Abo

Rechtsstreit zwischen Höhnern und Fööss?

2 min

Erinnern Sie sich noch an Milli Vanilli, dieses schwarze Pop-Duo, das nur die Lippen zur Musik bewegte und gar nicht selbst sang? Henning Krautmacher dagegen kann singen. Aber nicht alles ist live bei den Höhnern - das jedenfalls hat Gus Gusovius gesagt, von Beruf Trommler bei der Mutter aller kölschen Bands, den Bläck Fööss. Was für ein Paukenschlag! Oder doch nur eine alte Leier?

Die Gerüchte, auch die Höhner seien dem Playback nicht abgeneigt, halten sich schon seit geraumer Zeit in der Musikszene. „Ich bin mir ziemlich sicher, dass die Höhner nachhelfen“, legte gestern Fööss-Gitarrist Bömmel Lückerath nach. „Nur in welchem Umfang kann ich nicht sagen. Den letzten Beweis kann nur ein Techniker geben.“ Der Karneval müsse eine ehrliche Bühne bleiben, so Lückerath. So sieht es auch Sänger Kafi Biermann, der sich im Internet zu Wort meldete, nachdem sich im Gästebuch der Band Fööss-Fans und Höhner-Anhänger attackierten. „Wenn die Höhner so tun, als sei alles live, und in Wahrheit ist das nicht der Fall, würden sie ihr zahlendes Publikum und die Veranstalter betrügen.“

Von den Höhnern gab s gestern keine Stellungnahme, sie schalteten ihren Anwalt in Berlin ein. „Diese Behauptungen sind unwahr“, sagte Christian Schertz. Man prüfe derzeit rechtliche Schritte und erwäge, Unterlassungsklage einzureichen. Davon betroffen ist laut Schertz zunächst mal der „Kölner Narr“ Hans Breuer. Der Büttenredner hatte den Höhnern vorige Woche öffentlich „Halb-Playback“ vorgeworfen. Thomas Brück, seit zwölf Jahren Produzent der Höhner, nennt das Ganze „lächerlich“. Bei den Höhnern werde nur live gespielt.

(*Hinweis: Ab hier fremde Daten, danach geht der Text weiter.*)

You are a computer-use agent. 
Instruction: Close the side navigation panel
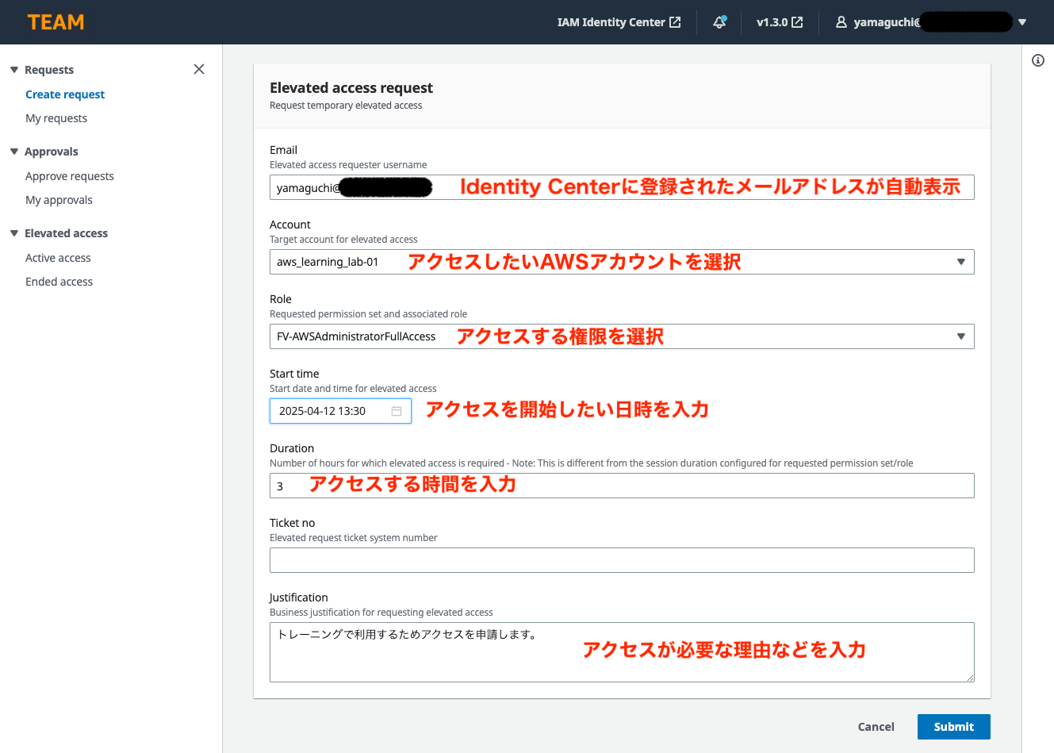pos(199,69)
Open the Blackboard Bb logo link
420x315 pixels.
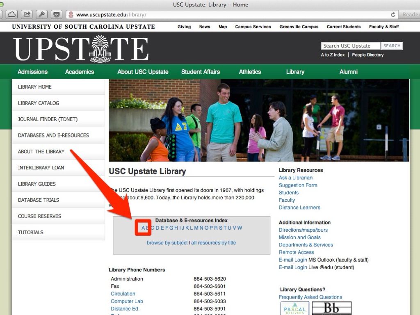coord(331,308)
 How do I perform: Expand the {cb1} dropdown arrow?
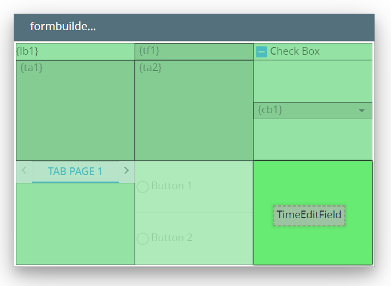(x=361, y=110)
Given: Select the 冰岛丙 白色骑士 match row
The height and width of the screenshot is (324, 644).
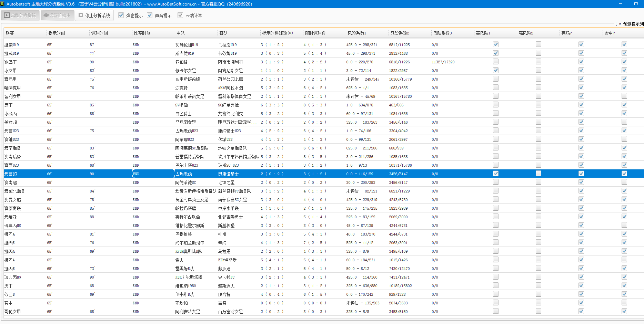Looking at the screenshot, I should pyautogui.click(x=183, y=114).
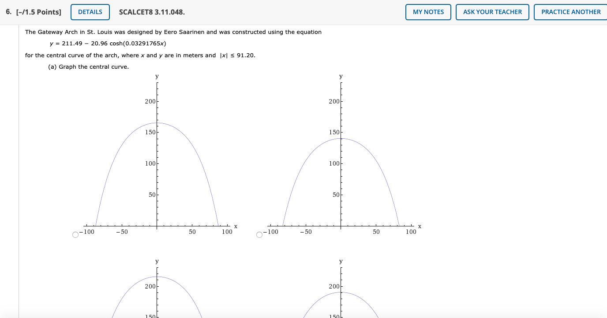
Task: Choose the radio button under the leftmost arch graph
Action: [75, 235]
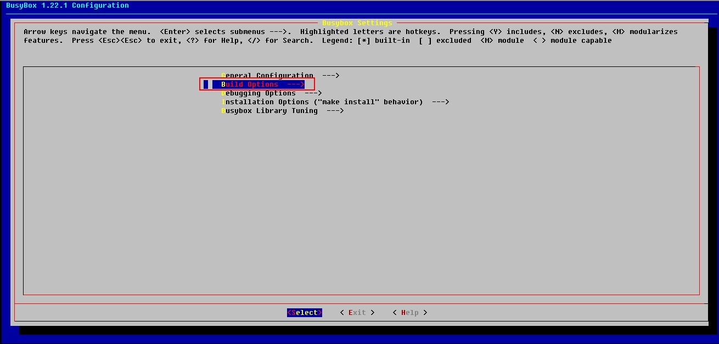Select the highlighted Build Options entry
This screenshot has width=719, height=344.
[x=250, y=84]
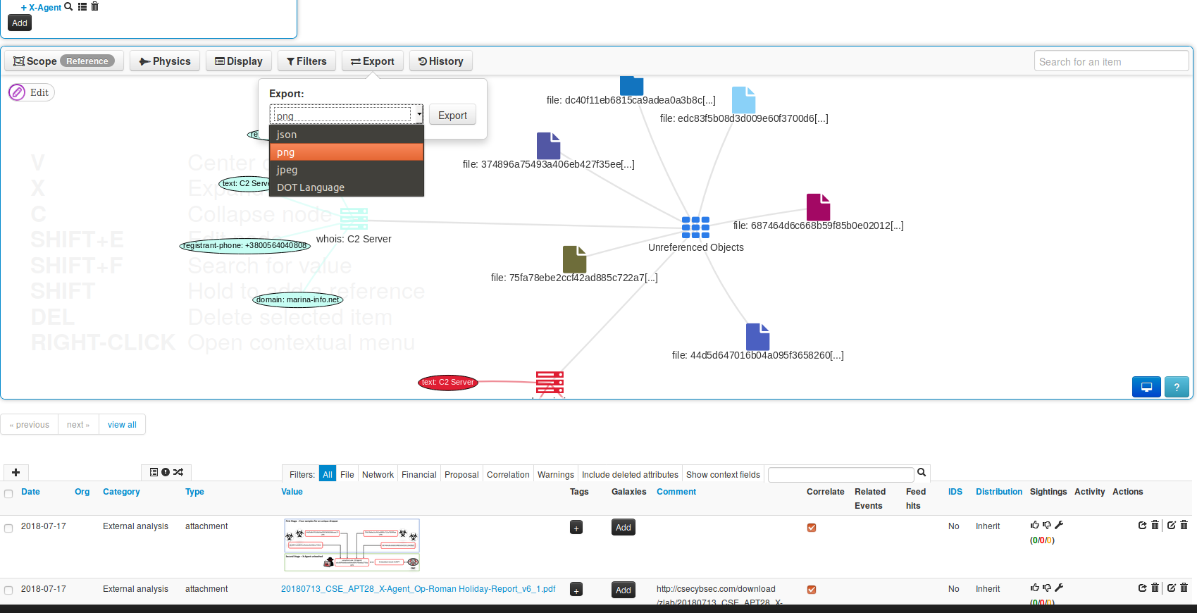Image resolution: width=1197 pixels, height=613 pixels.
Task: Choose jpeg from the export format list
Action: (287, 170)
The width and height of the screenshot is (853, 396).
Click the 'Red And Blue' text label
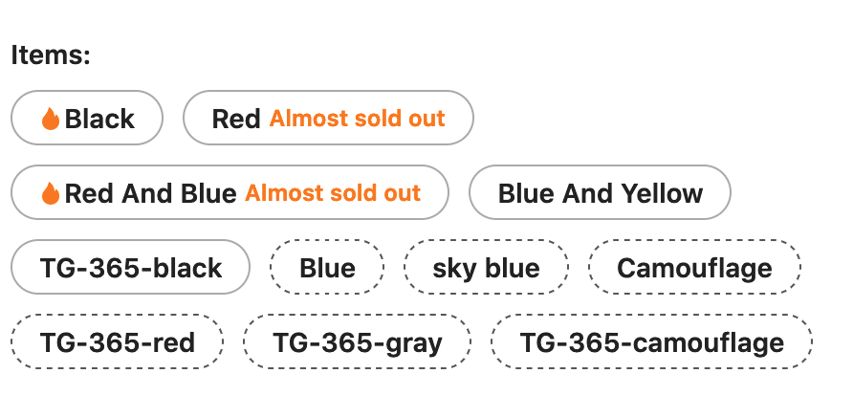pyautogui.click(x=150, y=193)
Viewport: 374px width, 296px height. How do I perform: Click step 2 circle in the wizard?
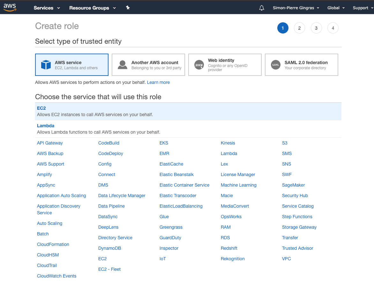click(x=299, y=28)
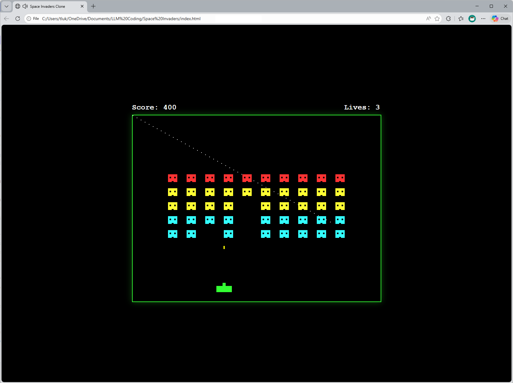
Task: Open the Copilot Chat button
Action: click(x=500, y=19)
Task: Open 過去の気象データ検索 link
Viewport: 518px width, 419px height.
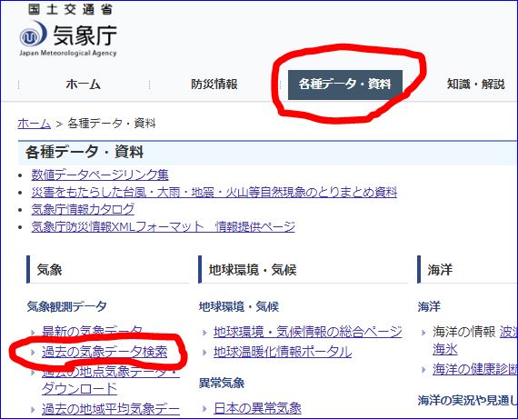Action: point(105,353)
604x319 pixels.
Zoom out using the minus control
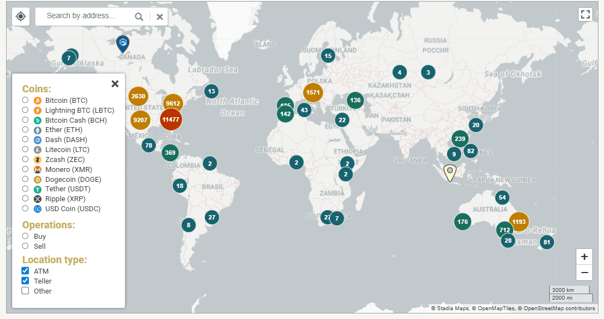pyautogui.click(x=584, y=273)
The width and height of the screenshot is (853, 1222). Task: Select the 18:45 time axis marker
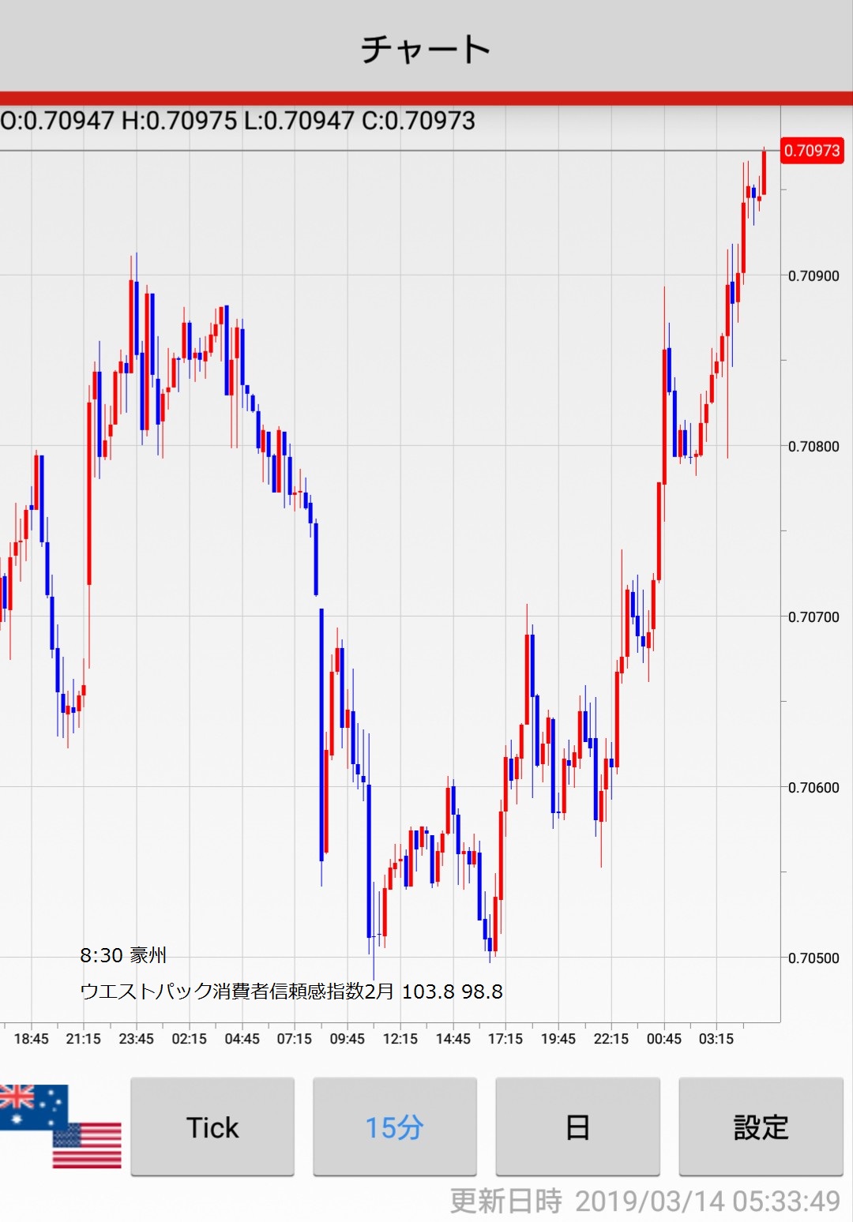pos(32,1039)
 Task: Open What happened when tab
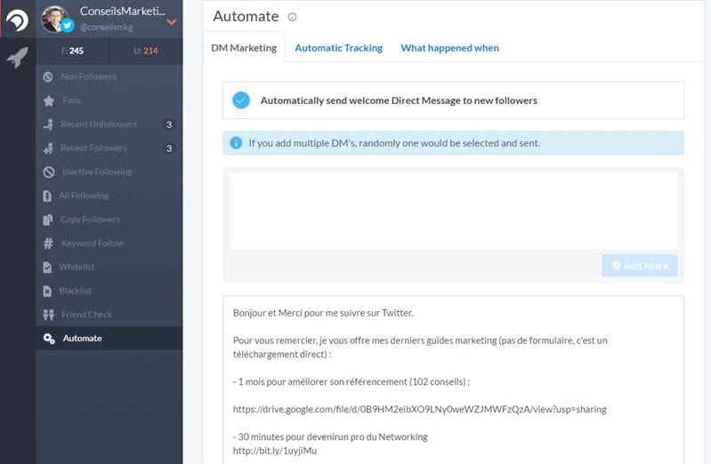449,48
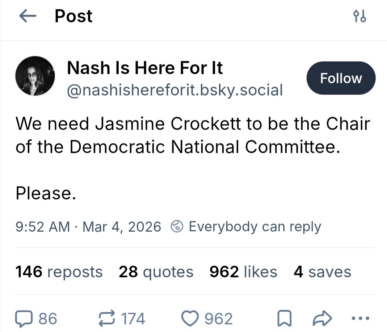Click the globe icon beside reply settings
Viewport: 387px width, 332px height.
tap(177, 227)
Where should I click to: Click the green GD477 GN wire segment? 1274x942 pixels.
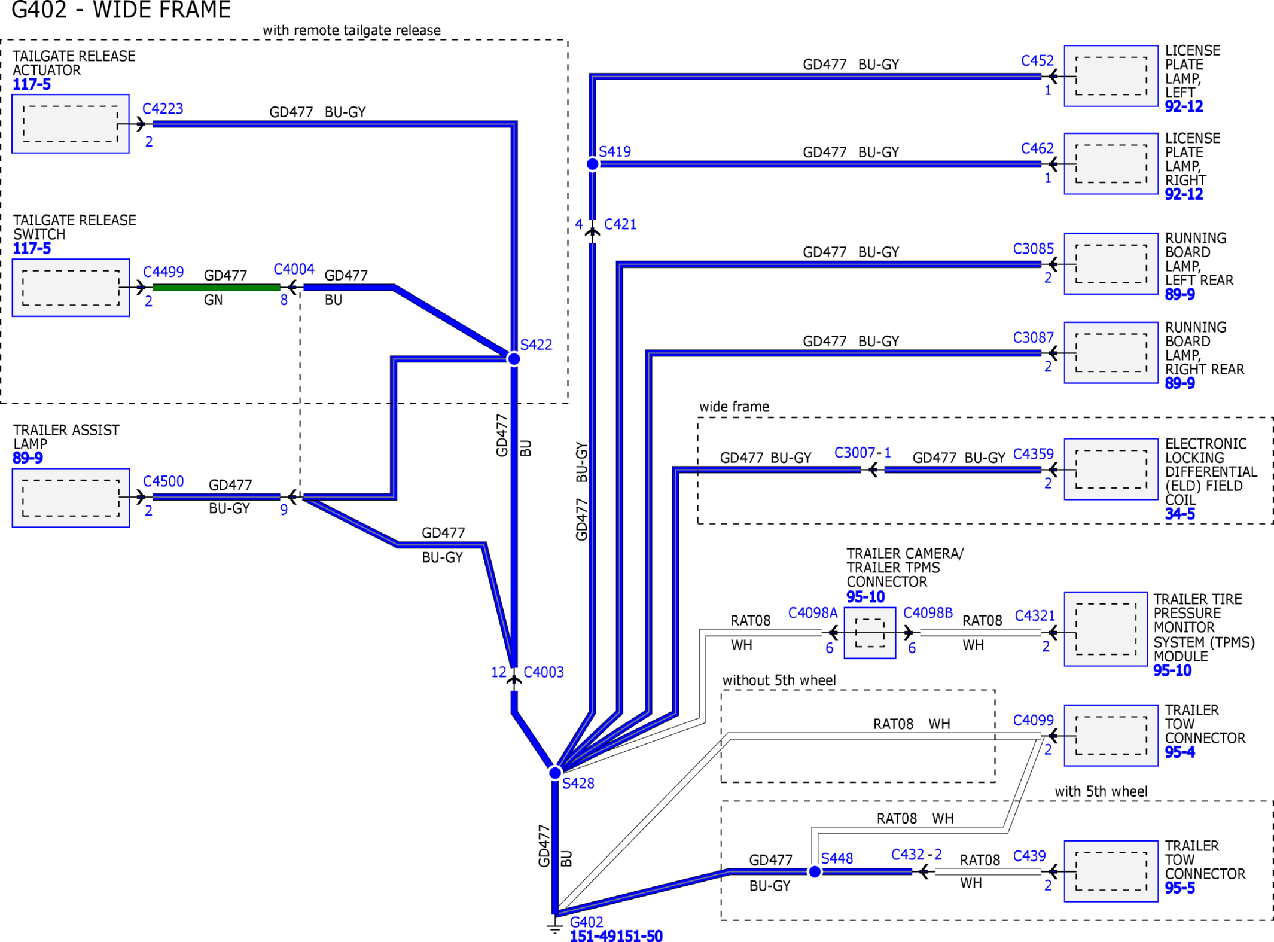[216, 288]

Detlef Vorholt, Keyboarder bei den Paveiern und Geschäftsführer von Pavement-Records, weiß, dass es viele in der Karnevalsszene gibt, die ihre Musik mit digitalen Einspielungen aufpeppen. „Aber ich lege mich jetzt nicht hinter die Bühne bei den Höhnern und spiele Sherlock Holmes.“ Wichtig ist für ihn nur, dass bei seiner Band alles live ist.